4 Ways to Catch Robots' Attention With Your Marketing

Artificial intelligence often first line of contact with consumers

Decision-making consumers are a marketer's most important focus. Now imagine consumers having someone else deciding all their purchases—computers talking only to other computers, making decisions for their human "masters" without consulting them—deciding what foods they should eat, what detergent to use, what vacations to take. This isn't some dystopian Hollywood future. It's today's reality. We're all standing outside the club, hoping to get past the velvet ropes, and who is holding the clipboard? Robots.

Jason Alan Snyder  Illustration: Alex Fine

Here's a scary truth for modern marketers: We're trying to sell to the wrong decision makers—people—when we should be speaking with the robots and their people.

Artificial intelligence (AI) is already working on consumers' behalf behind the scenes all the time. AI robots know "BustyGirl69" isn't sending you emails you want, so those paeans to prurience go straight into your spam folder. AI robots suggest a scarf that similar users bought to go with those winter gloves you just ordered. AI robots know it's dinner time and show you nearby restaurants in your Waze map on your way home.

Whoever is closest to the consumer controls the conversation. But it's not you who's closest—it's the machines. The good news for marketers is that unlike fickle, demographic-defying consumers, robots are consistent—staying true to their programming. For now anyway. And talking to them requires speaking their language—and increasingly that language is less about understanding 1's and 0's and more about simple, normal words.

Robots have incredible power already. Say you purchase those gloves on Amazon, which, using its massive scale and data collection, extrapolates that you'll want a scarf, too. OK, but approximately 225,000 results appear for scarves. No one expects a consumer will wade through nearly a quarter-million options to buy a scarf. So Amazon offers options that similar users have purchased or viewed. The robots that decide what's shown have immense power, since users are far more likely to engage with "curated" options than browse through limitless options. Knowing how to entice those robots is one of the most important things you can do for your brand. (Anyone who's ever worked on an email campaign has probably already been thinking about this—if not, you should be.)

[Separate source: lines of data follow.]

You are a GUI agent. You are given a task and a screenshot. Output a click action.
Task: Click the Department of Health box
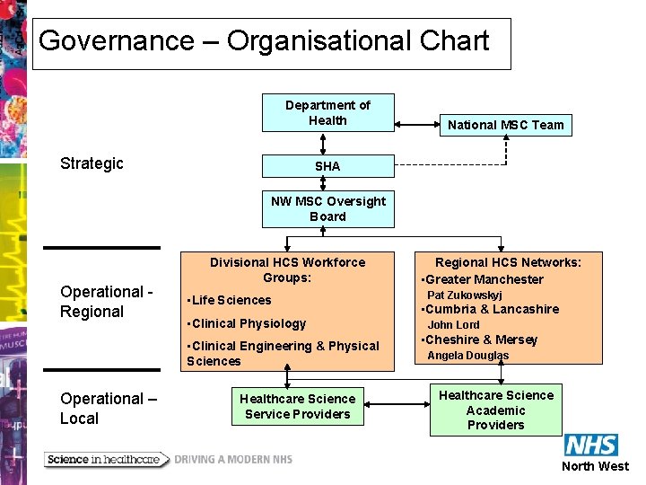pos(327,113)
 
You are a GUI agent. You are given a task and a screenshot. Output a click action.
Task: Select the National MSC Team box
pos(506,125)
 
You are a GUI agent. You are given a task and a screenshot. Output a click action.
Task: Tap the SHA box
pos(327,166)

Machines are very good at tracking things (inventory, purchase history, etc.). If we want to sell to modern consumers, we need to make sure the machines think it's a good idea.

Back to laundry detergent. What drives your choice? Cost? Convenience? That Mom purchased a certain brand? Machines have one goal—to execute. Unlike us, they don't care about experience. Today's machines are unable to understand the subtle social and nonverbal cues people thrive on. That will change in the future—but for now machines simply see you're low on detergent and need more. Based on previous purchases, the machine knows your brand, what you're willing to spend, then emotionlessly, your new detergent arrives on your doorstep. Laundry crisis averted.

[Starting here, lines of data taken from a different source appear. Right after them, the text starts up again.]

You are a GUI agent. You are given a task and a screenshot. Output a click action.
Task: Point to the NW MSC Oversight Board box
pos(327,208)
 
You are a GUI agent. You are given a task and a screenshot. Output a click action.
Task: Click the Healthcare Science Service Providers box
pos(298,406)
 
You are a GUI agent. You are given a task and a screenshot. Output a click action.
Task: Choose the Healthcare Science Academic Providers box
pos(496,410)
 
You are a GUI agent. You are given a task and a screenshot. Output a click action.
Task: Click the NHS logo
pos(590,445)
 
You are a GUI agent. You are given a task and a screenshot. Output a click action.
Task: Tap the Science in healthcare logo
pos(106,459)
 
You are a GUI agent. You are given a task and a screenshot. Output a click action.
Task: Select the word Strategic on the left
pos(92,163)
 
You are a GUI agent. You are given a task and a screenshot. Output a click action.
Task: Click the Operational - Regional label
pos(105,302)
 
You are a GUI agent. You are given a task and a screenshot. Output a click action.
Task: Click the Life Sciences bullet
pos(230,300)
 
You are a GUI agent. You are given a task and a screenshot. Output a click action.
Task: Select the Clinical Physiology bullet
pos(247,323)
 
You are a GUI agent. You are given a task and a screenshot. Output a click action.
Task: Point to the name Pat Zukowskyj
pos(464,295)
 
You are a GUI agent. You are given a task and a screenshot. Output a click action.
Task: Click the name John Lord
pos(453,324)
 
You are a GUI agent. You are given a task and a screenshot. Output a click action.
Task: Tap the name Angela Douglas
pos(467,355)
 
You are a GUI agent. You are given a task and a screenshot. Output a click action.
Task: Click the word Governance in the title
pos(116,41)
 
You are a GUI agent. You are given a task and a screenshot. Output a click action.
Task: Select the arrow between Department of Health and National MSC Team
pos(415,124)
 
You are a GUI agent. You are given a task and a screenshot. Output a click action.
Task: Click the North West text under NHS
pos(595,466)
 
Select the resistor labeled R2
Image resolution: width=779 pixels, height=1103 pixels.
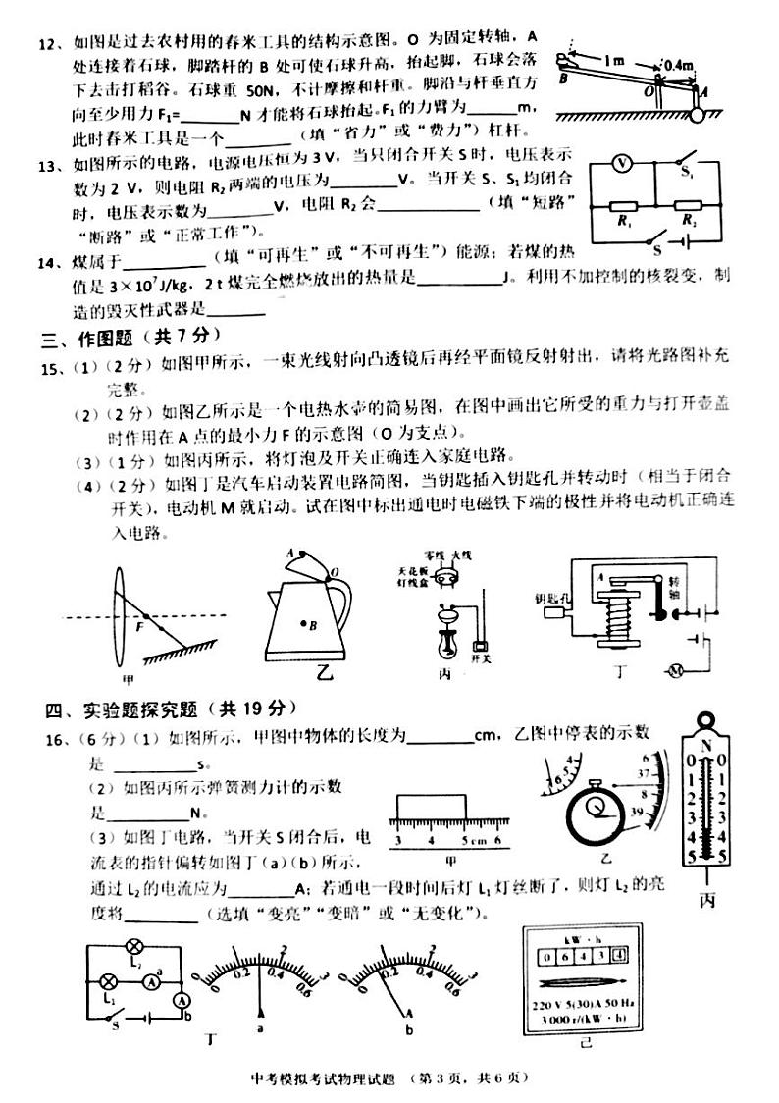(x=690, y=208)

Of course, that doesn't mean we've given up all control. You can decide to change detergent brands. You could choose to eat fast food every day, but your AI fitness trackers will explode while you do it. Machines ultimately answer to us. But knowing how to talk to the machines, and how they talk to people, is one of the most important challenges in modern marketing.

No one advocates ignoring 50 percent of a potential audience, yet that's what marketers do by ignoring machines. Here are four of the most important approaches you need to take to get past those computerized velvet ropes:

Recraft your messaging: How you talk to humans and to machines isn't always the same. Wholly bypassing the robots—who control what can be seen or not—is a huge mistake. Create messaging that connects with what machines want (to give their humans the best, most data-appropriate option possible) and what people want, then you'll succeed.

Focus on sophistication: These unseen robots know more about us than many of our friends; they see us across a wide spectrum of moods, interests and needs. Increasing your brand's sophistication in parsing that information to find ways to get your brand in front of the robot's—and your customer's—eyes is mandatory.

Control the ecosystem: Consumers are comfortable with the established Apple or Facebook or Google or Amazon ecosystems (among others). You don't need to build a new one yourself—trying to create new behaviors fails 999 times out of 1000. Instead, go where people already are. Knowing how those ecosystems socialize your brand is an absolute must.

Don't fear robots: They're here to help us—to make our lives easier. Like loyal pets, they want to please. Talk to them appropriately, give them access to your brand so they can pass it along to your consumers. Robots are already here, and as AI gets smarter, more sophisticated and better integrated in our lives, we're ignoring some of our most important customers if we aren't including them in the conversation.

Jason Alan Snyder, chief technology officer at Momentum Worldwide, invented the mobile platform Jagtag and the Luci solar lantern. He's based in New York and tweets from @evil_robot.